▶ PROBLEM REQUIREMENTS: Once the line containing "Open the Group shapes tool" is reached, copy it and every line after it exactly, to the end of the material, without pictures.

▶ RECORDS TO PROCESS:
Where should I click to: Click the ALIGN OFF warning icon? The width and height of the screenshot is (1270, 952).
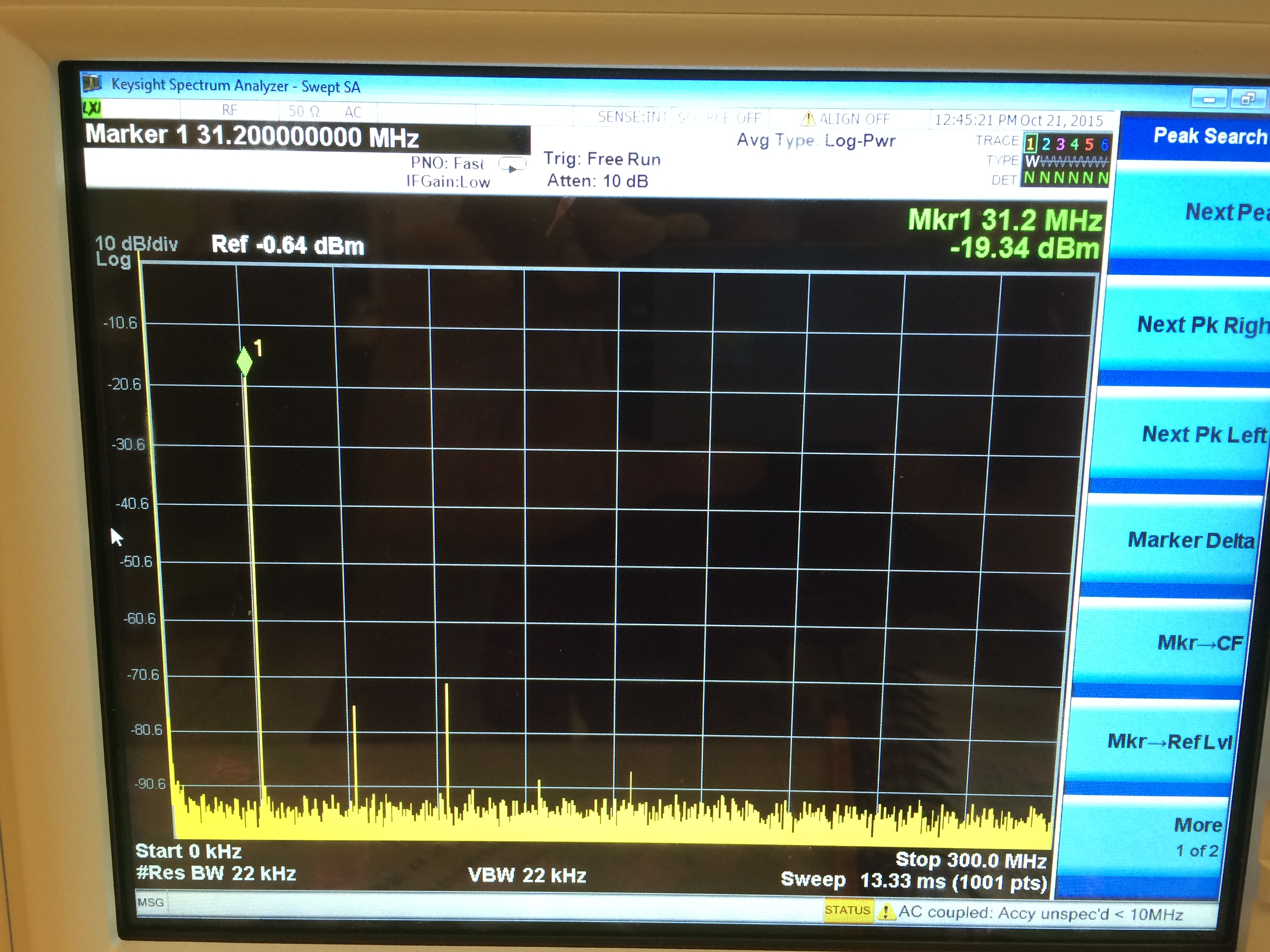pos(808,119)
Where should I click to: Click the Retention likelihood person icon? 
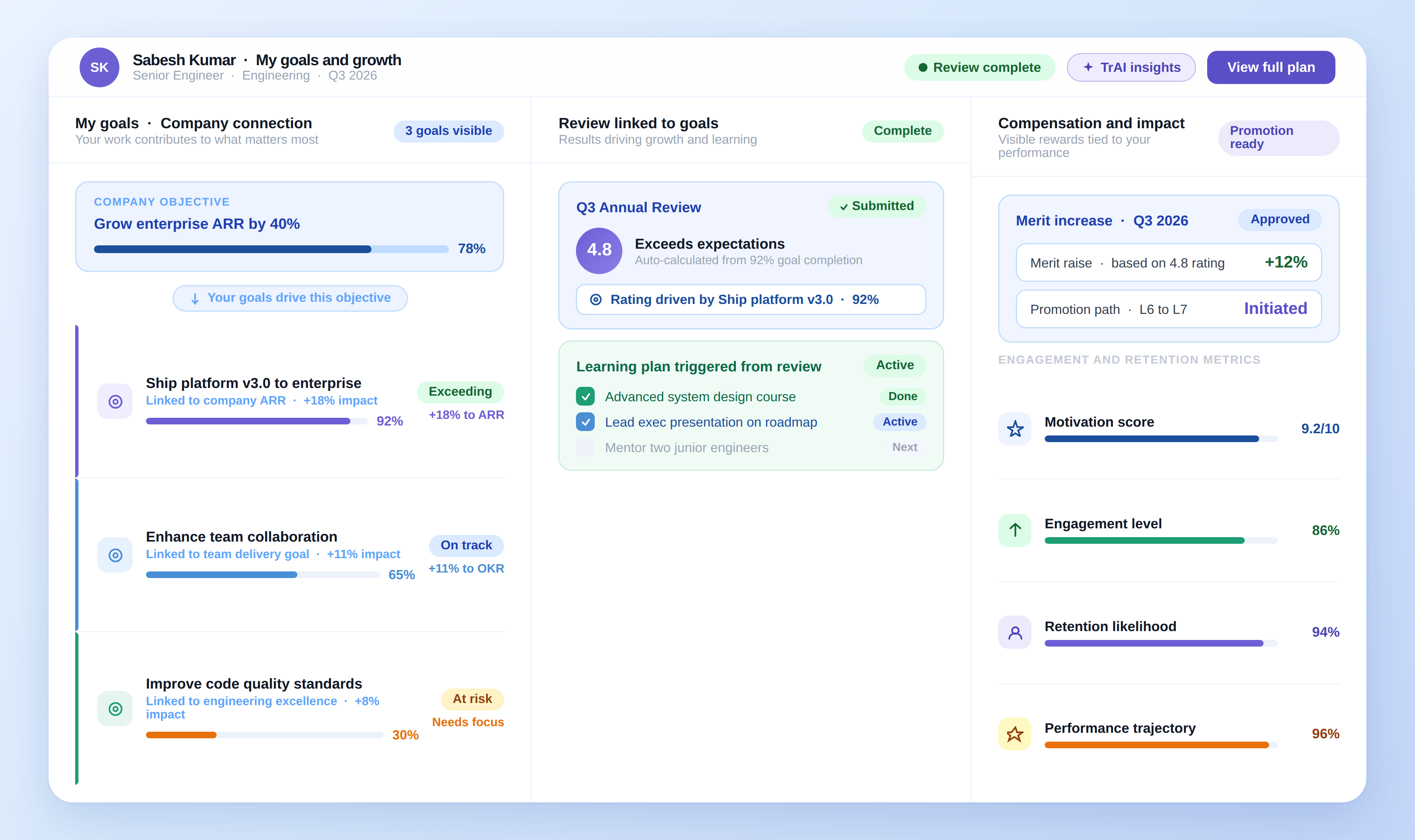coord(1014,632)
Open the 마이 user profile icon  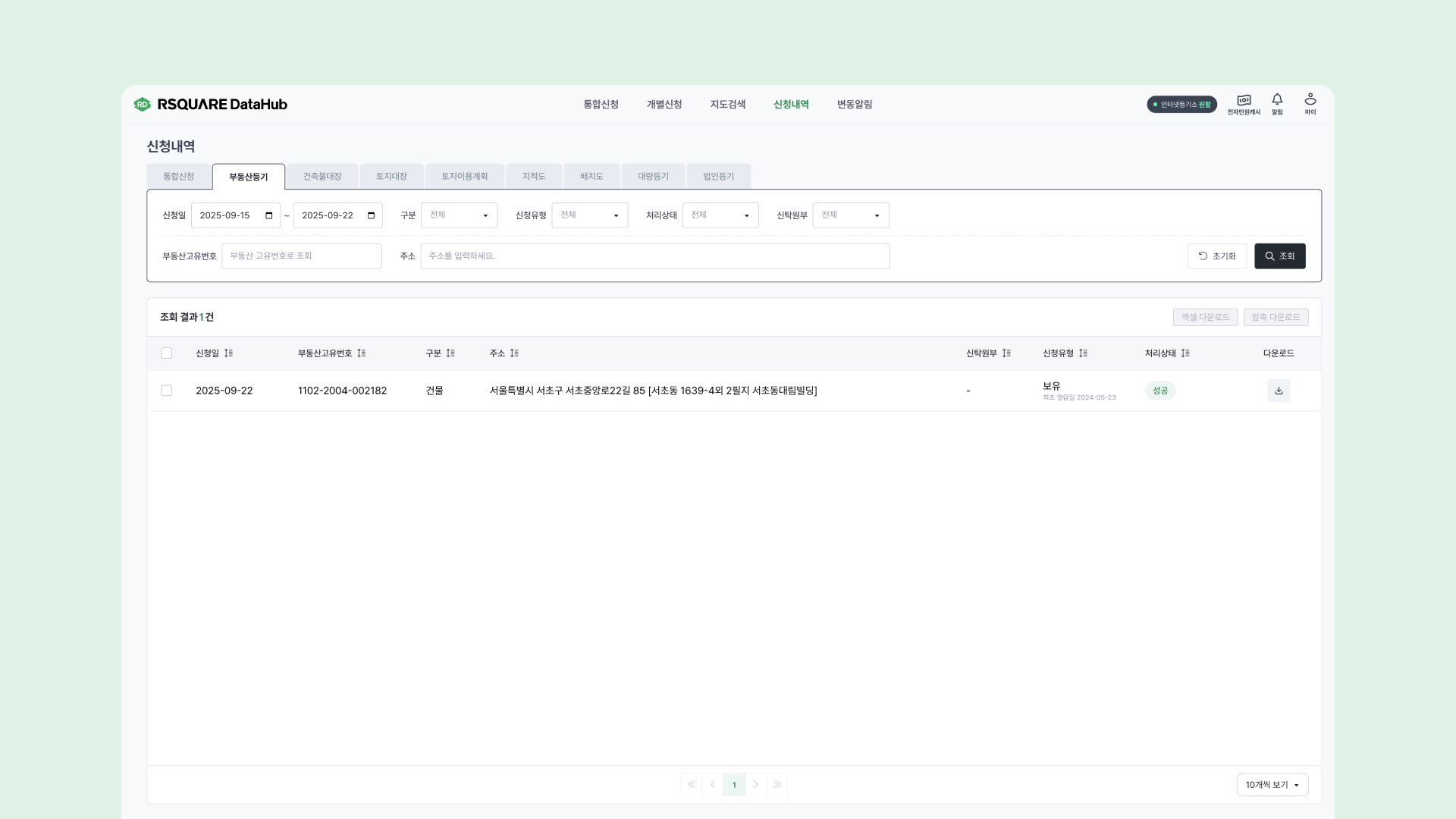(x=1310, y=103)
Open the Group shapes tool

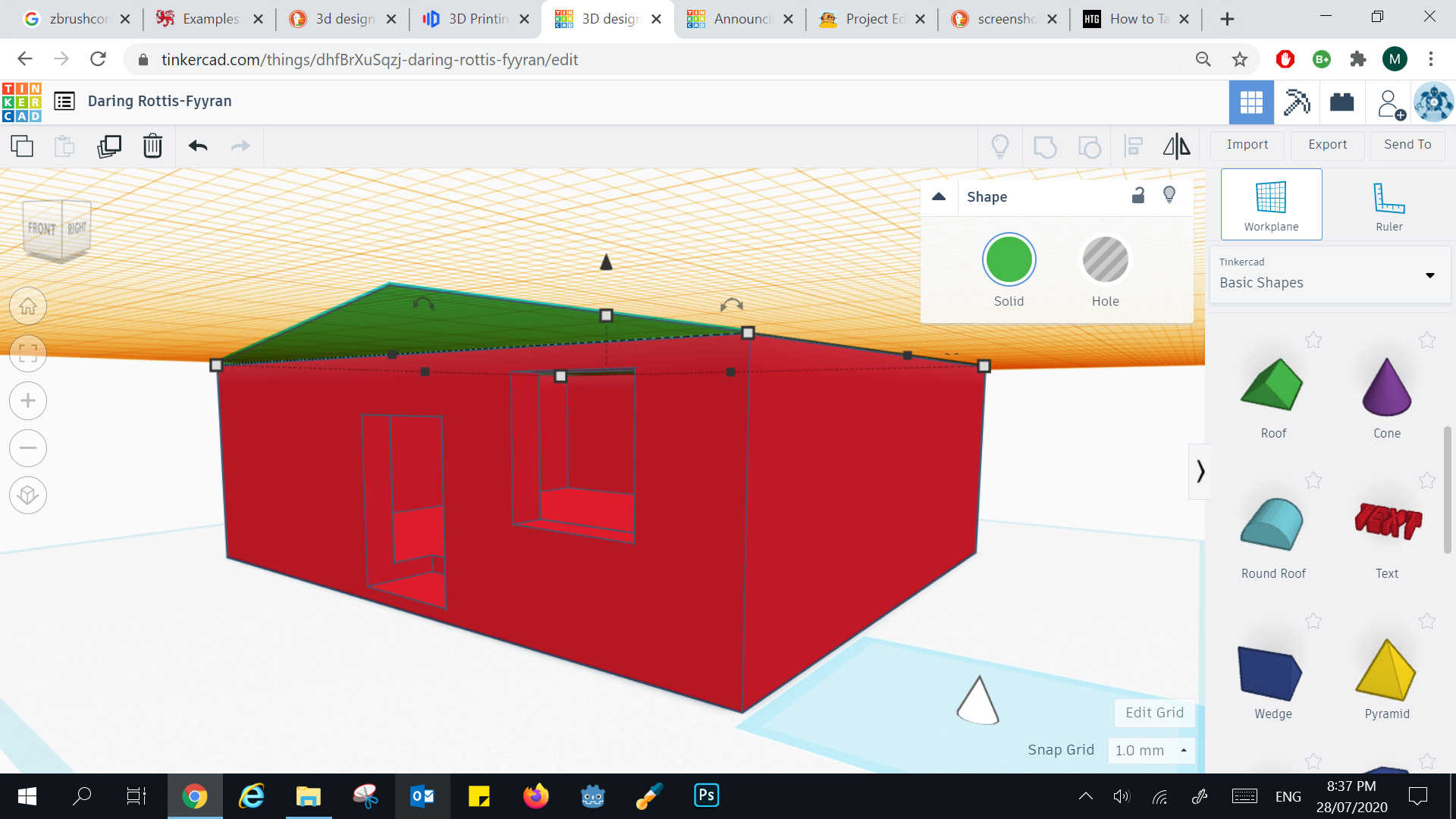tap(1046, 146)
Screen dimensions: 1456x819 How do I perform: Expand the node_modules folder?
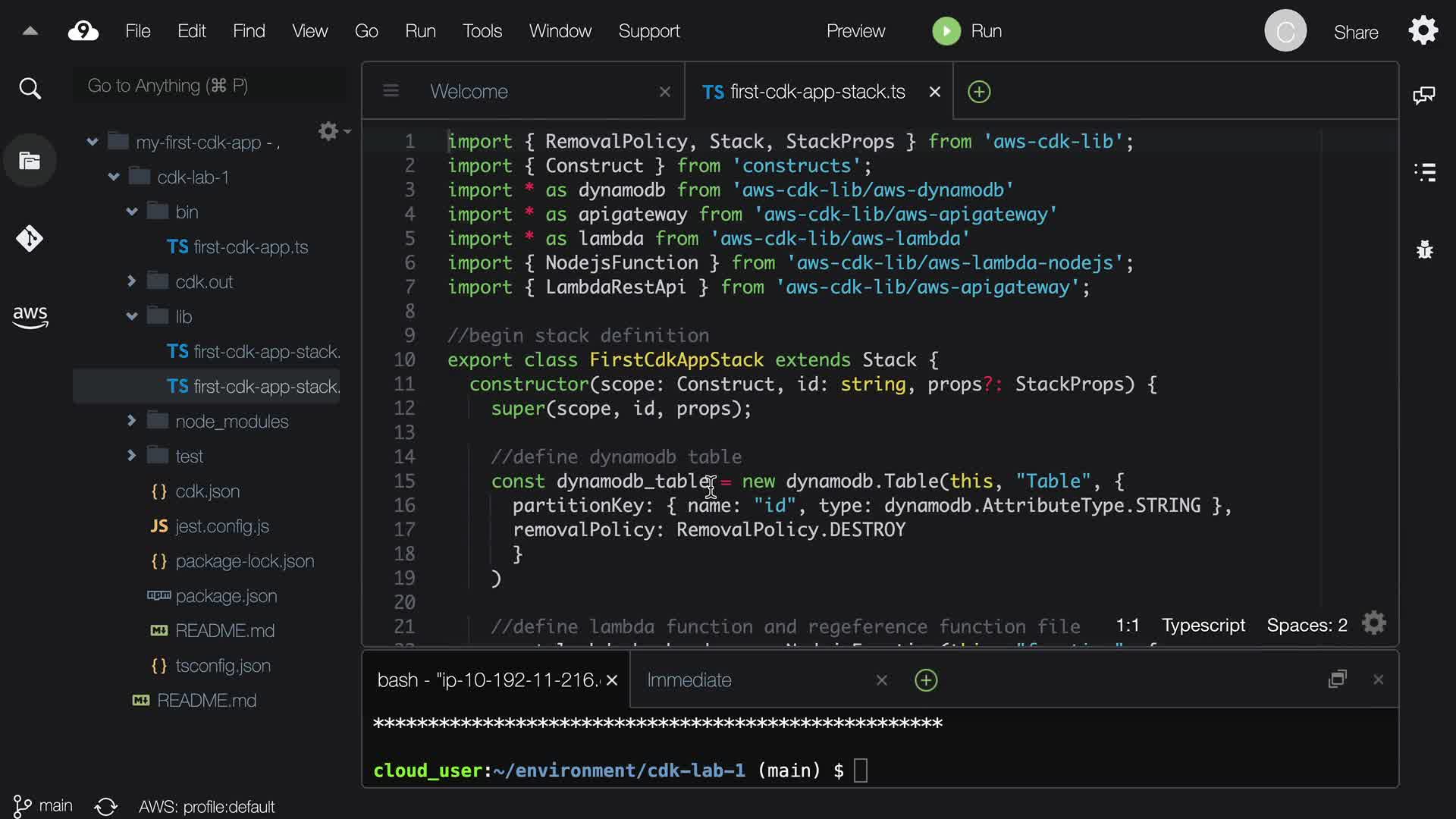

▶ TASK SOLUTION:
Open the Group shapes tool

tap(1046, 146)
Screen dimensions: 1456x819 How do I perform: Expand the node_modules folder?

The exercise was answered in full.